The Managed Funds Association (the "MFA") commented on (i) the SEC's proposed interpretation of the standard of conduct for investment advisers and (ii) related letters by the Institutional Limited Partners Association ("ILPA Letter") and the American Investment Council ("AIC Letter"). The MFA's comments are a supplement to its letter from August 7, 2018.

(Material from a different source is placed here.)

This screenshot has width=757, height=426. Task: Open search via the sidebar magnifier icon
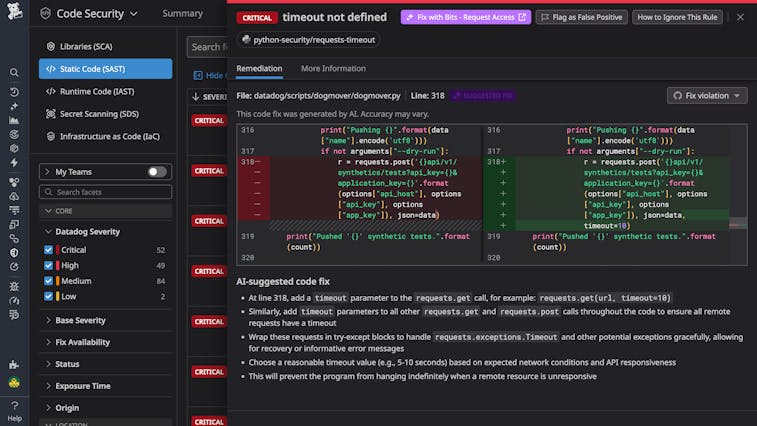14,73
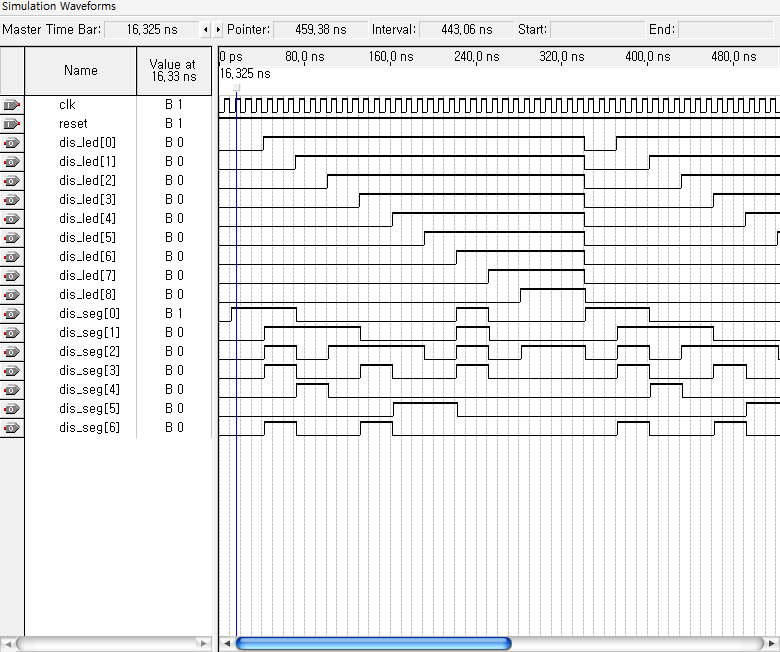Click the waveform horizontal scrollbar thumb

click(373, 643)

The ILPA Letter and the AIC Letter take opposing positions, with the ILPA Letter advocating for the SEC to withdraw its Heitman Capital Management No-Action Letter (the "Heitman Letter"). In the Heitman Letter, SEC staff did not object to the use of "hedge clauses," limiting an investment adviser's obligation to indemnify an institutional client where the adviser had been "negligent" but not grossly negligent. The AIC Letter is a rebuttal to the ILPA Letter, arguing that the ILPA Letter reflects a misunderstanding of the fiduciary standard imposed by the Advisers Act. The MFA takes the side of the AIC in this debate.

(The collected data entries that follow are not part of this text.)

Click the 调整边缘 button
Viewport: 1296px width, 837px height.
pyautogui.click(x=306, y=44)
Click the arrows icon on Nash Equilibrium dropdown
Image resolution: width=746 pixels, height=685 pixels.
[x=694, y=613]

Commentary / Steven Lofchie

Nobody's perfect. Requiring an investment adviser to indemnify its clients for any mistake that the adviser makes could easily bankrupt any small adviser doing business for a good-sized institutional client. A negligence standard may be particularly unfair as clients receive the benefit of mistakes in their favor, and are not required to net off positive mistakes (e.g., an adviser buys the wrong stock, but the stock goes up) against losses.

Institutional clients are perfectly capable of (i) understanding the difference between a negligence and gross negligence standard and (ii) making the economic decision to take their business elsewhere if they are not able to persuade any given adviser to concede on their preferred standard of care. As businesses go, the business of being an investment adviser is competitive, and institutional clients cannot claim that anyone has the market power to dictate a result.